Have you ever wondered what Pride and Prejudice has to do with talent acquisition? No? To be honest, I’d be surprised if you had.
As you read through this post, you might-well find the Pride and Prejudice parallels odd coming from a man known widely as “bigtalljohn.” But I shamelessly admit, perhaps nudged by several of the female influences in my life, I have read and enjoyed Jane Austen’s literary classic and I think there a few great takeaways we can learn from the tenacious Elizabeth Bennet.
There’s a scene in Pride and
Prejudice where Caroline Bingley and Mr. Darcy list all the qualities of an
accomplished woman. She is a woman who carries herself with style and grace,
mastered in the arts of music, singing, dancing, drawing and the modern
languages. And, of course, she’s an avid reader.

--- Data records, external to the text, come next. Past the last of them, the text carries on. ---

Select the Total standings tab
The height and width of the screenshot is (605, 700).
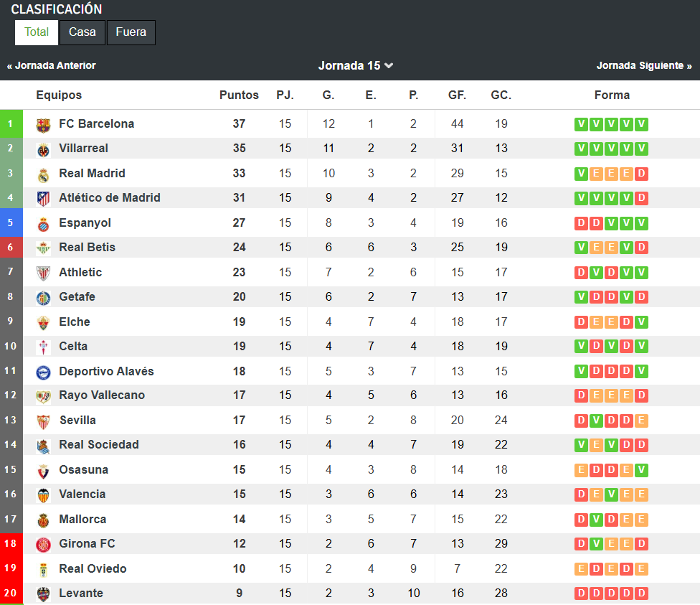click(x=36, y=32)
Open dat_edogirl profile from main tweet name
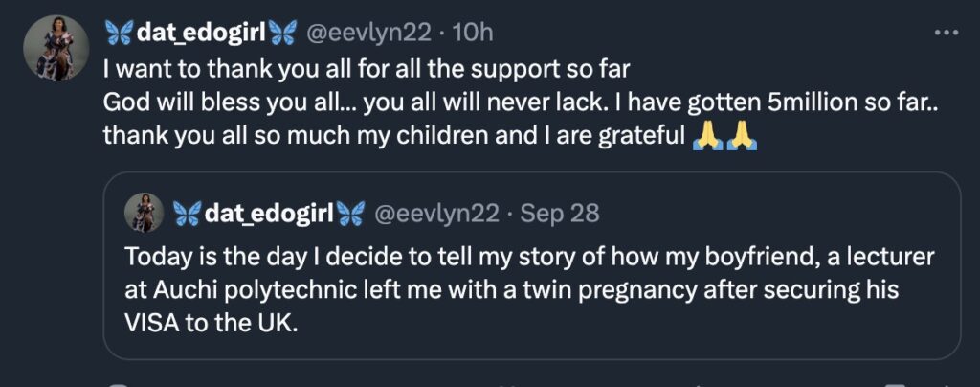This screenshot has width=980, height=387. (x=201, y=34)
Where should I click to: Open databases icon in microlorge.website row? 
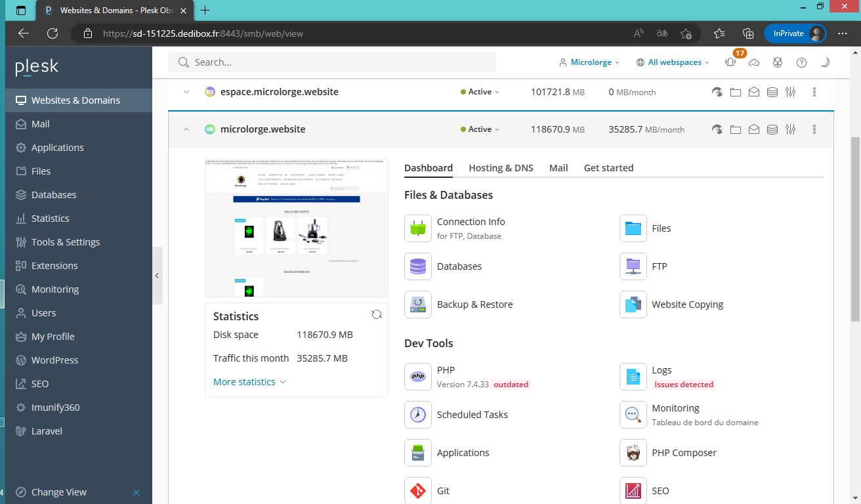tap(772, 129)
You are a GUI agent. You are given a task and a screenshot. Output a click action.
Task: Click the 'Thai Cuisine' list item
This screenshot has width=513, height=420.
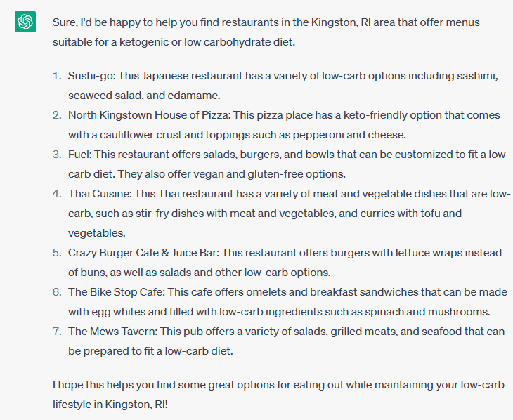click(x=290, y=213)
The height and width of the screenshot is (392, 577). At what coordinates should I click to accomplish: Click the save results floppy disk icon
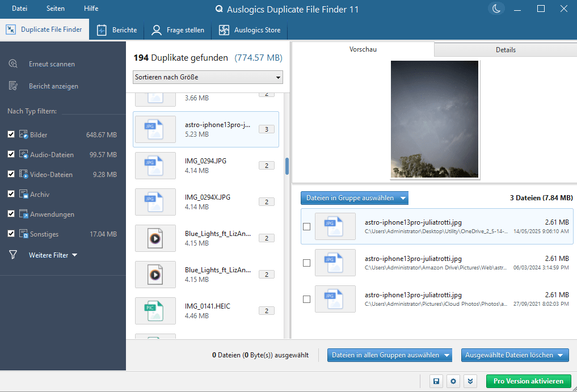tap(436, 381)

Hearing this description, Lizzie Bennet retorts, “I never saw such a woman. She would certainly be a fearsome thing to behold.”
This same problem exists in many organizations when it comes to hiring new talent. It’s every hiring manager’s dream to find the perfect candidate – someone who not only meets, but surpasses all the prerequisites, who is ready to take off on day one without any training and continues on as a performance superstar.
The problem, as Lizzie says, is that perfect does not exist. There has never been a perfect candidate and there never will be.
As Ira Wolfe says in his article on ERE.net, “The best any manager could hope for is the candidate who has many of the essential skills and experiences, lots of potential, a willingness to learn and develop continuously, and is engaged with and by the culture.”
The problem with ‘perfect fit’ syndrome
Many organizations fall prey to the perfect fit syndrome – finding a candidate that checks every skill and experience box on the job description. This is leading to negative consequences for organizations and job seekers alike.
In a recent article, The Wall Street Journal revealed that it is taking companies 25 working days to fill vacant positions – a 13-year high! In extreme cases, positions are never filled. This is especially stark with high unemployment rates that are still recovering from the 2008 global recession.
It’s tempting for hiring managers to point the blame at the poor quality of job applicants, although this is totally unfair. Like Mr. Darcy’s pride and Lizzie’s prejudice, this is a two part equation. Add in the growing epidemic of recruiting passive candidates, i.e. people already working in the industry who will theoretically require less training, and job applicants are left feeling disillusioned and hopeless.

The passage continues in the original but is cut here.